It's well known that the structure of the maximal order of $\mathbb{Q}[\sqrt{d}]$ depends on $d$ modulo $4$: (assuming $d$ is squarefree), the maximal order is $\mathbb{Z}\left[\frac{1+\sqrt{d}}{2}\right]$ if $d \equiv 1 \mod{4}$ and $\mathbb{Z}[\sqrt{d}]$ otherwise. The structure of the biquadratic extension $\mathbb{Q}[\sqrt{d},\sqrt{e}]$ has a similar but more complicated description.
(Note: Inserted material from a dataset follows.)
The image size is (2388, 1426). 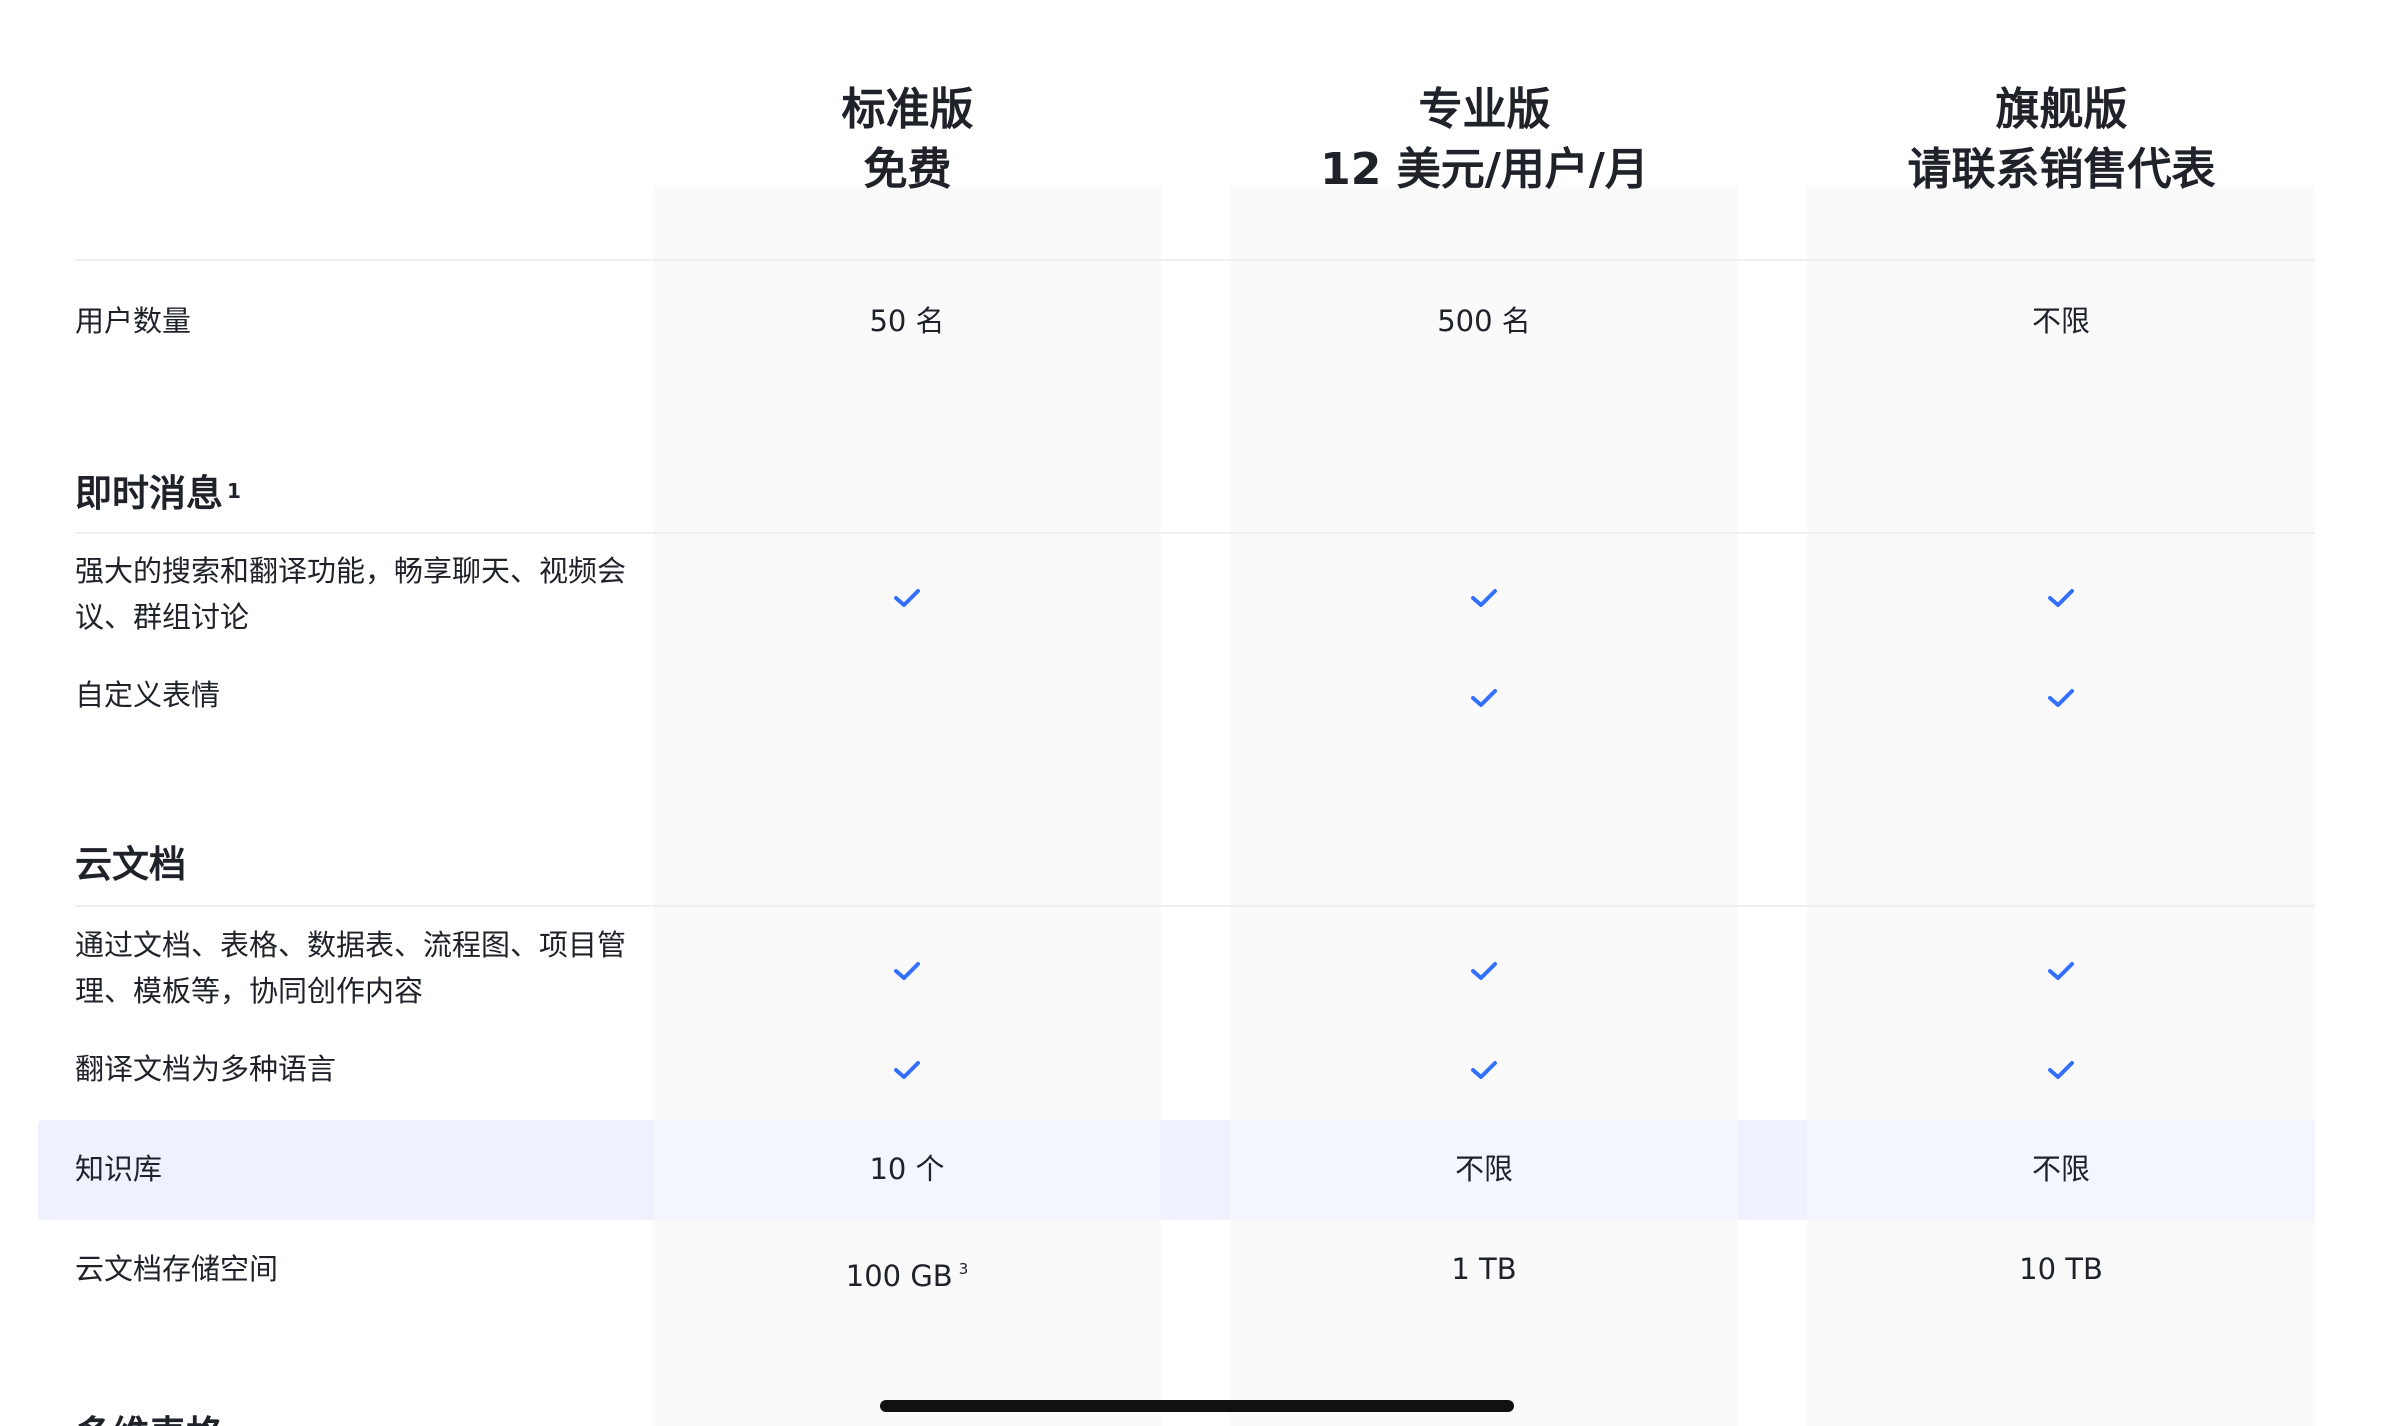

Now let's consider $K=\mathbb{Q}[\sqrt[n]{d}]$. For simplicity, let's consider only $d$ prime. Based on some SAGE computation, it seems that there is a degree $n$ extension $M$ of $\mathbb{Q}[\mu_{n^2}]$ such that $\mathcal{O}_K$ contains more than just $\mathbb{Z}[\sqrt[n]{d}]$ iff $d$ splits in $M$. (Note that if $n$ is prime, then $M$ is unique.) For $n=2$, one sees that $M=\mathbb{Q}[i]$.
Is this known? It doesn't seem too hard to prove that if $d$ is split, then there are more algebraic integers in $K$. But does this appear anywhere?